PERINTAH A -> Di artikel tentang subvarian Omicron, masker apa yang menurut Dicky lebih disarankan daripada masker kain?
PERINTAH B -> Berikan bagian dari artikel tentang subvarian Omicron yang dimulai dari "Proyeksi Tren Covid-19" dan berakhir di "mutasi berpotensi berbahaya.", tanpa mengubah apa pun.

Ruang.co.id – Indonesia kembali menghadapi ancaman subvarian baru Omicron yang kini mendominasi penyebaran Covid-19. Menurut Dicky Budiman, Epidemiolog Griffith University, varian ini telah menggantikan Delta dan Kappa sejak awal tahun. Mutasi pada protein spike-nya membuat virus lebih mudah menular, meski tidak lebih mematikan. “Ini seperti balapan antara vaksin dan mutasi virus. Kabar baiknya, kekebalan komunitas kita sudah lebih kuat,” ujar Dicky. Jumāat, (13/6/2025).
Mengapa Subvarian Ini Lebih Cepat Menyebar?
Ahli virologi menemukan bahwa subvarian terkini Omicron memiliki kemampuan escape immunity lebih tinggi. Artinya, virus ini sedikit lebih lihai menghindar dari antibodi, baik alami maupun hasil vaksinasi. Namun, Dicky menekankan bahwa vaksin tetap menjadi tameng utama. “Replikasi virus pada orang yang divaksinasi jauh lebih rendah, sehingga mengurangi risiko mutasi berbahaya,” jelasnya.
Fenomena recombinant virus atau persilangan antar-subvarian Omicron juga menjadi penyebab sirkulasi cepat. Di Thailand dan Singapura, kasus harian melonjak 40% dalam sepekan, meski rawat inap tetap stabil. “Ini membuktikan bahwa gejala subvarian baru cenderung ringan, mirip flu biasa,” tambah Dicky.
Perbedaan Gejala Subvarian Baru vs Varian Lama
Jika varian Delta dulu dikenal dengan gejala hilangnya indra penciuman, subvarian Omicron terkini lebih sering memicu nyeri tenggorokan, pilek, dan kelelahan. Beberapa pasien juga melaporkan mata berair dan suara serak. “Gejalanya mirip infeksi saluran pernapasan atas, tapi tes PCR tetap diperlukan untuk konfirmasi,” kata Dicky.
Strategi Pencegahan Terkini Menurut Ahli
Kementerian Kesehatan RI telah mengeluarkan surat edaran kewaspadaan, mengimbau masyarakat tidak lengah. Protokol 5M plus masih relevan, terutama pemakaian masker di tempat ramai dan berventilasi buruk. “Masker bedah tiga lapis lebih direkomendasikan daripada kain,” saran Dicky.
Untuk kelompok rentan seperti lansia dan komorbid, vaksin booster dosis kedua menjadi kunci. Data terbaru menunjukkan, antibodi netralisasi meningkat signifikan setelah booster, bahkan terhadap subvarian baru. “Virus butuh inang untuk bermutasi. Semakin sedikit yang terinfeksi, semakin kecil peluang munculnya varian ganas,” tegas Dicky.
Proyeksi Tren Covid-19 di Indonesia
Meski kasus diperkirakan naik seiring mobilitas Lebaran 2025, para ahli yakin lonjakan tidak akan setajam gelombang Delta 2021. “Faktor kekebalan hybrid (alami+vaksin) dan sifat virus yang kini lebih ringan membuat situasi terkendali,” papar Dicky. Namun, surveilans genomik harus terus diperkuat untuk mendeteksi mutasi berpotensi berbahaya.

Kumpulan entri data
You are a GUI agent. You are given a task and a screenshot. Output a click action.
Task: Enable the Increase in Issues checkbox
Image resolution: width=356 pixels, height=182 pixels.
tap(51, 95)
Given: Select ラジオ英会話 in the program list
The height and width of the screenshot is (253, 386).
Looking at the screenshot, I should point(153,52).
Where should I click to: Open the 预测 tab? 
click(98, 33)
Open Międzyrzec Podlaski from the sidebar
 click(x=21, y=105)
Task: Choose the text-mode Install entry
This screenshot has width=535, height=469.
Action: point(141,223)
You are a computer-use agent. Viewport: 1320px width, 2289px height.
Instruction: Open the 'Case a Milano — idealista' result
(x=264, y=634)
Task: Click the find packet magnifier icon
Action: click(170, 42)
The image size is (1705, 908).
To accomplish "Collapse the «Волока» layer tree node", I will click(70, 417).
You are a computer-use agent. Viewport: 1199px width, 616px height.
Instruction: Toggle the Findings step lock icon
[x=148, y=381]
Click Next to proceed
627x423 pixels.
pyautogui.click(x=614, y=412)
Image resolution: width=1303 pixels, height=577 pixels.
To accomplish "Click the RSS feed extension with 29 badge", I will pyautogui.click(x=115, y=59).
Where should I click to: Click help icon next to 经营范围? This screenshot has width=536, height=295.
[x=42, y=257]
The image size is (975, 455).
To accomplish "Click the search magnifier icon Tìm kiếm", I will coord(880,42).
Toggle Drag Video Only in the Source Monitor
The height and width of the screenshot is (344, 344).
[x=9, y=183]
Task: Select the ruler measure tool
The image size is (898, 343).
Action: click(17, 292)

JAWABAN TUGAS A -> Masker bedah tiga lapis.

JAWABAN TUGAS B ->
Proyeksi Tren Covid-19 di Indonesia
Meski kasus diperkirakan naik seiring mobilitas Lebaran 2025, para ahli yakin lonjakan tidak akan setajam gelombang Delta 2021. “Faktor kekebalan hybrid (alami+vaksin) dan sifat virus yang kini lebih ringan membuat situasi terkendali,” papar Dicky. Namun, surveilans genomik harus terus diperkuat untuk mendeteksi mutasi berpotensi berbahaya.